- Task requirements
There is a line containing "You are a GUI" in the records below. Repeat it and every line after it, exactly, through the final line, but no pictures.

- Records for this task
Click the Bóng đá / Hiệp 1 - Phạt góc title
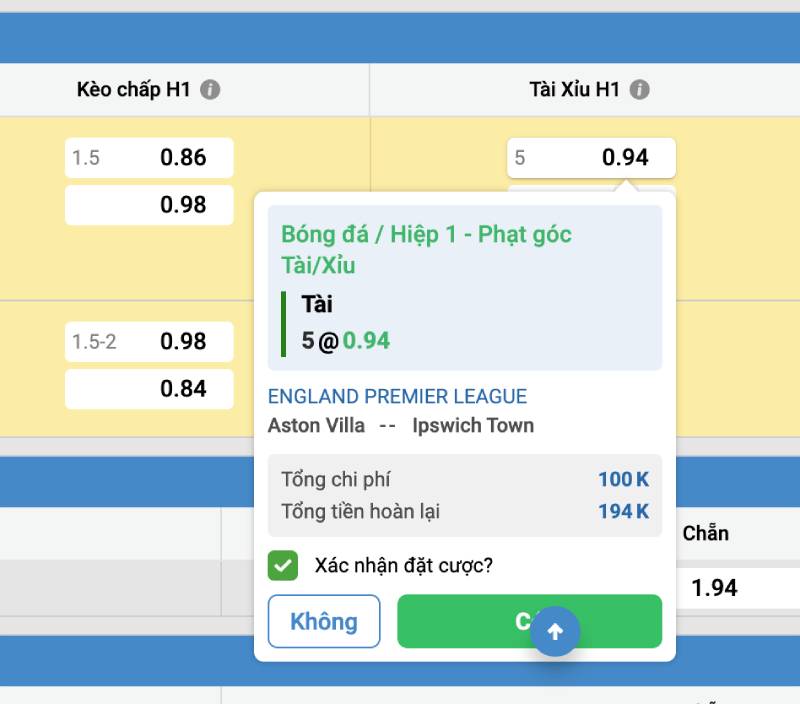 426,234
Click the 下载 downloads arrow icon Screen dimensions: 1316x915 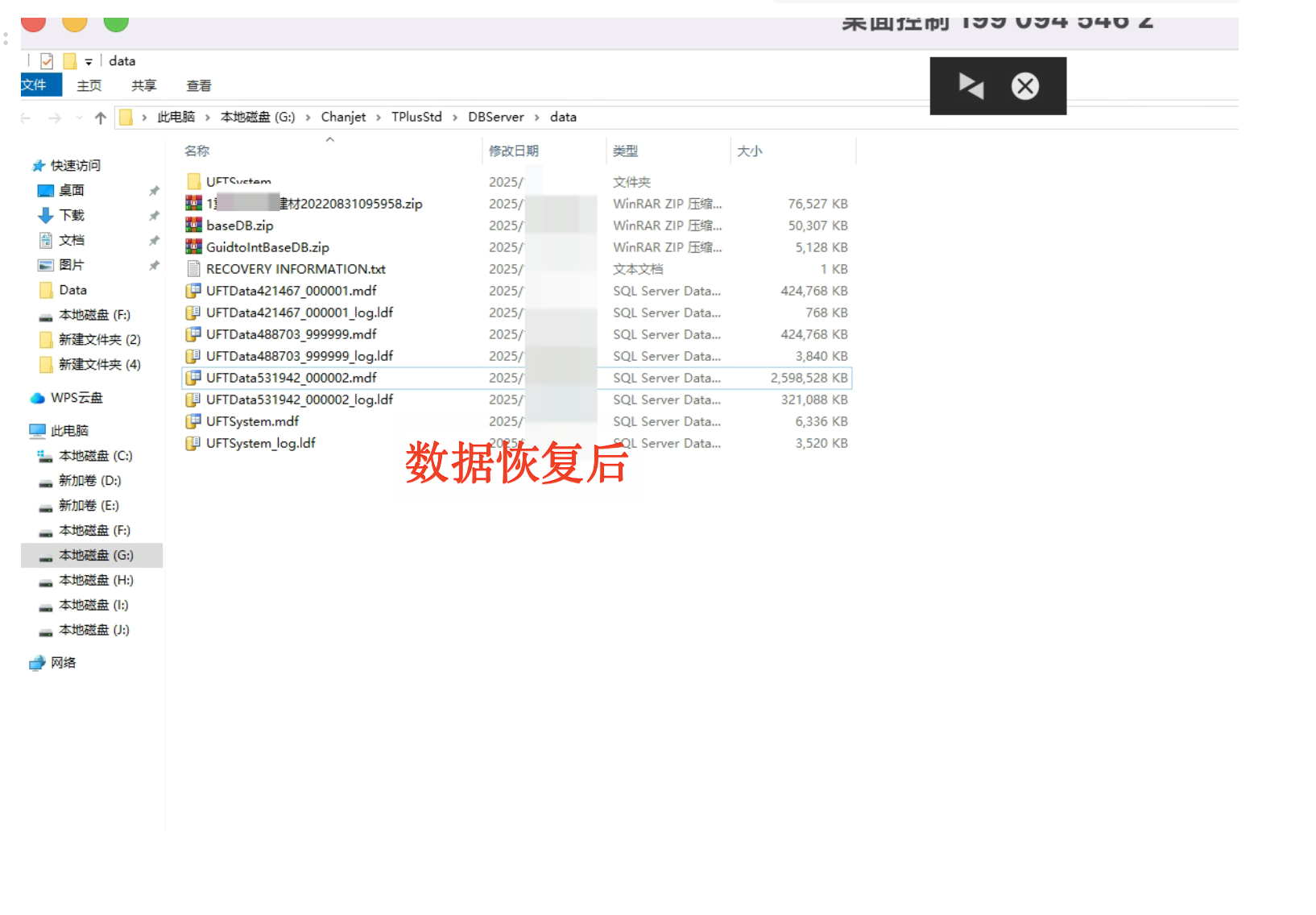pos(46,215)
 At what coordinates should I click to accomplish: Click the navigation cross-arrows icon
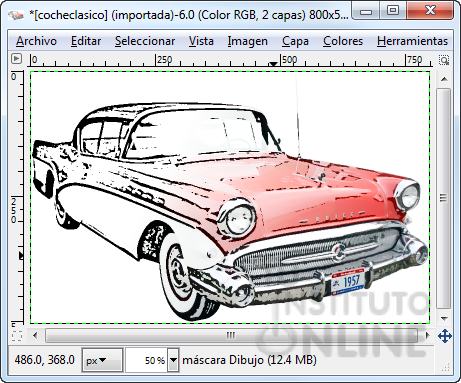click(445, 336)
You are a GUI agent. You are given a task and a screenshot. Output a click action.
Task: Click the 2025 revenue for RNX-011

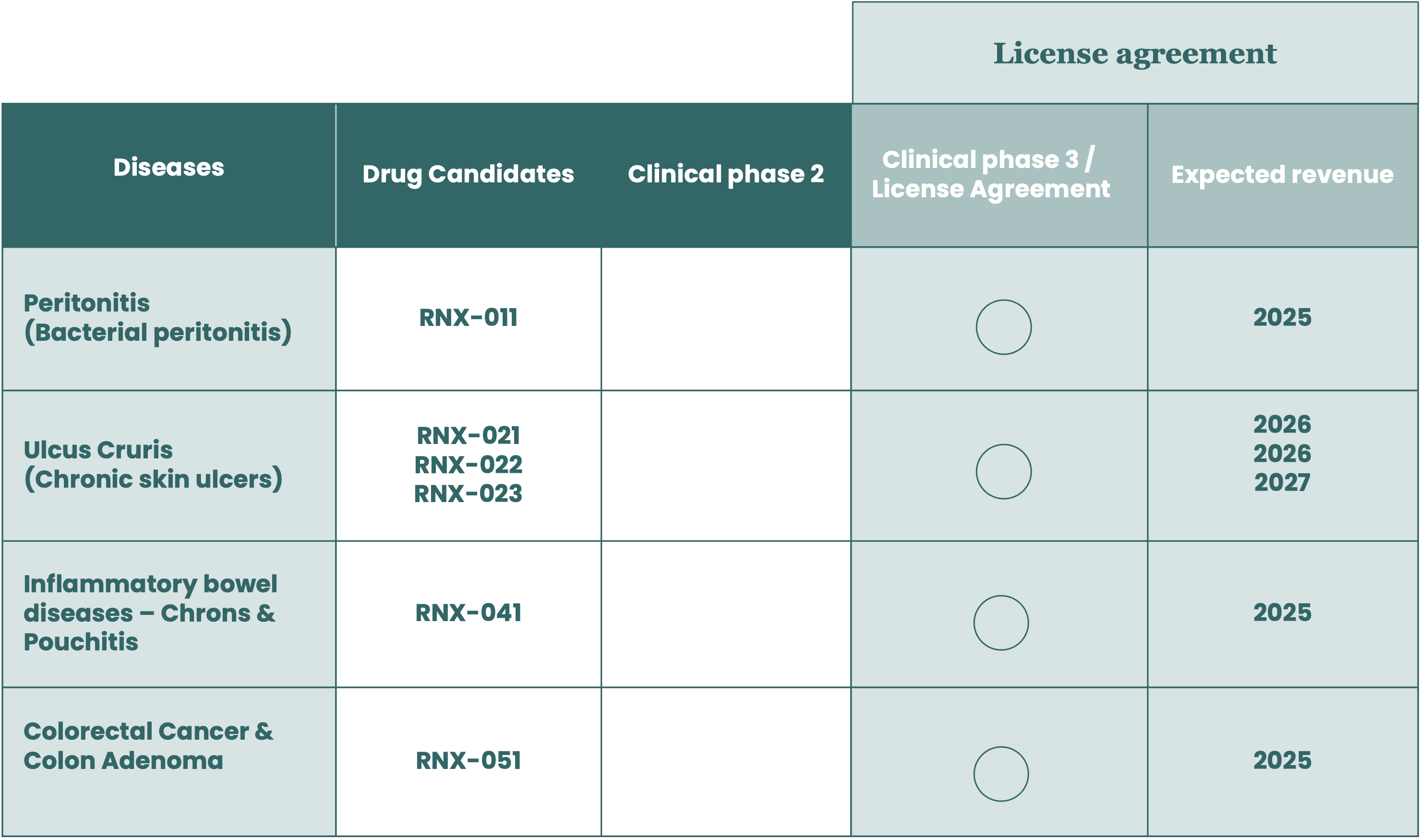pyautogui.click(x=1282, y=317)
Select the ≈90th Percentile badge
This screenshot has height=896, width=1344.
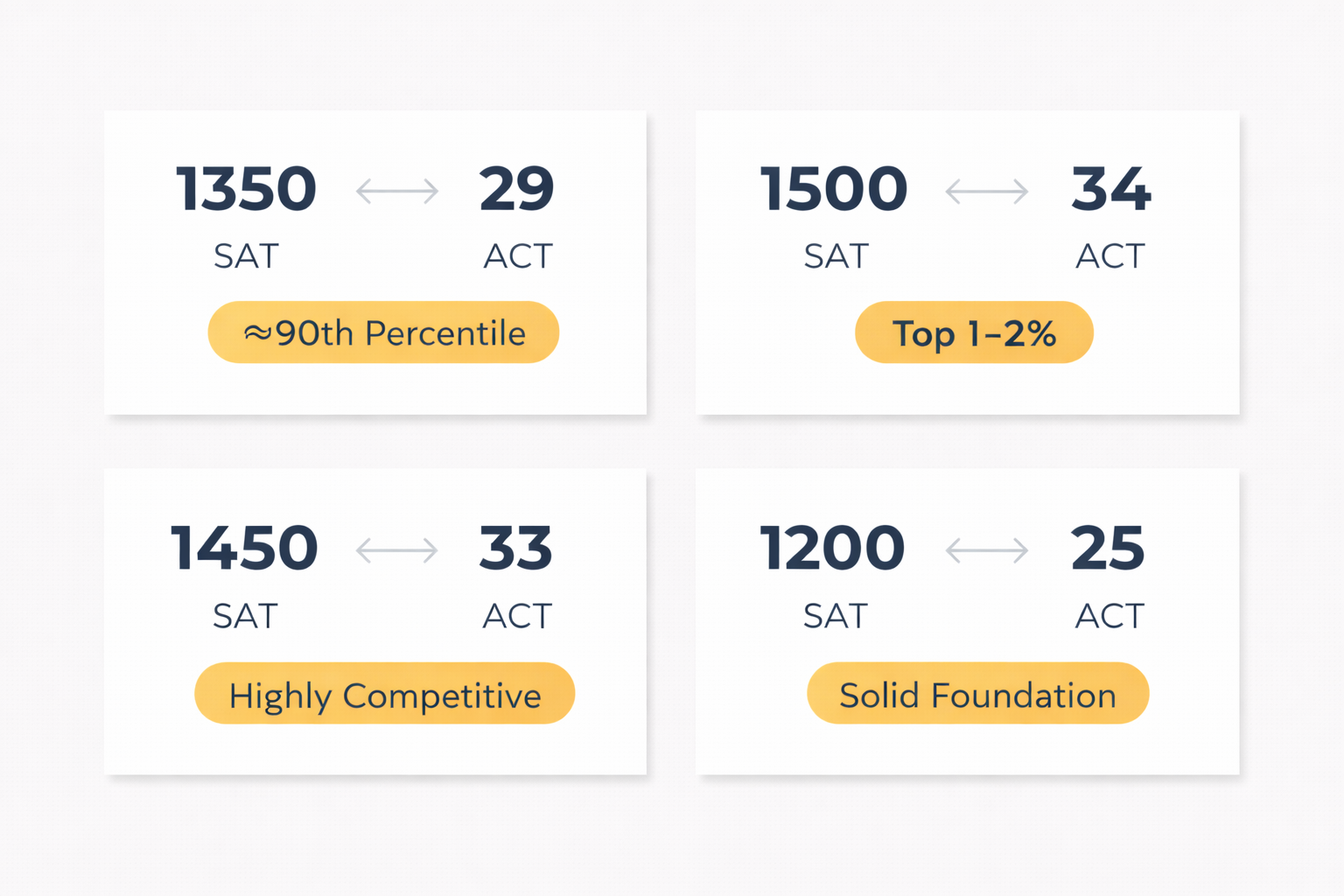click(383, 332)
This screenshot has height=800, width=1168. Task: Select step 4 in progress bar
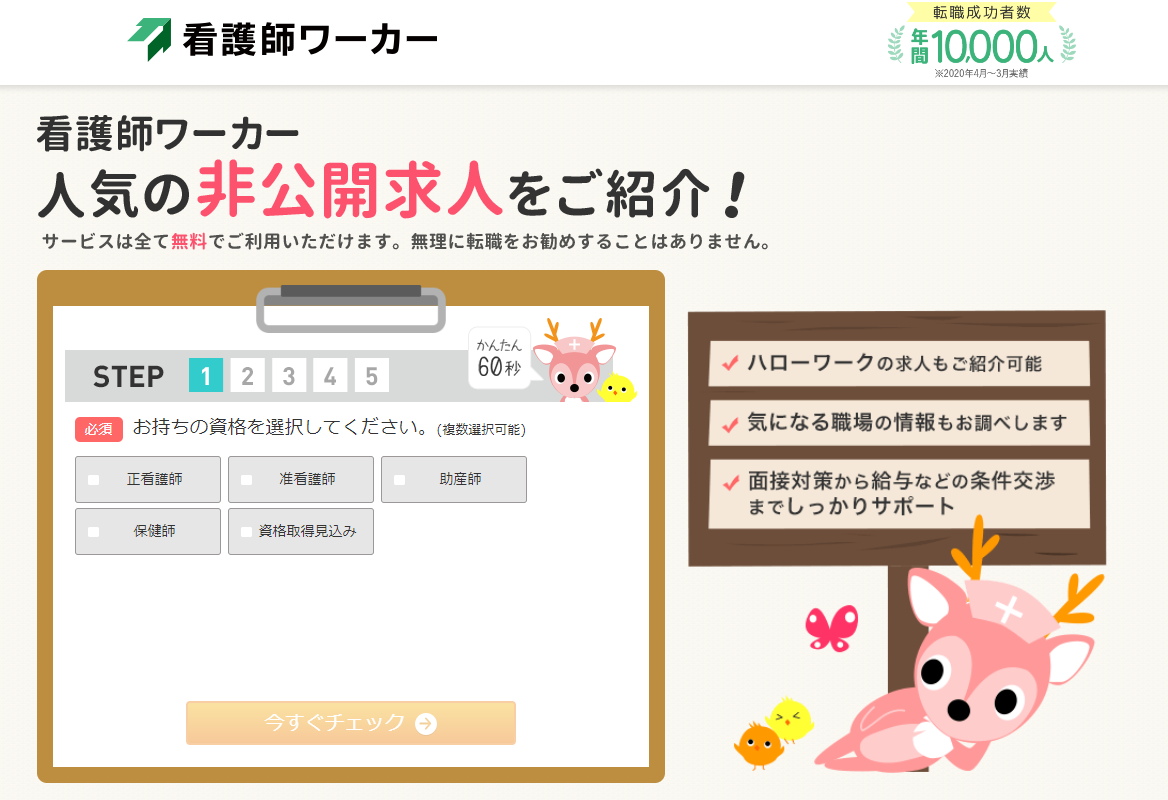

- Exercise answer
You are a GUI agent. You are given a task and a screenshot. Output a click action.
Task: Click the 2025 revenue for RNX-011

pyautogui.click(x=1282, y=317)
Select the ≈90th Percentile badge
This screenshot has height=896, width=1344.
click(383, 332)
This screenshot has height=800, width=1168. Task: Select step 4 in progress bar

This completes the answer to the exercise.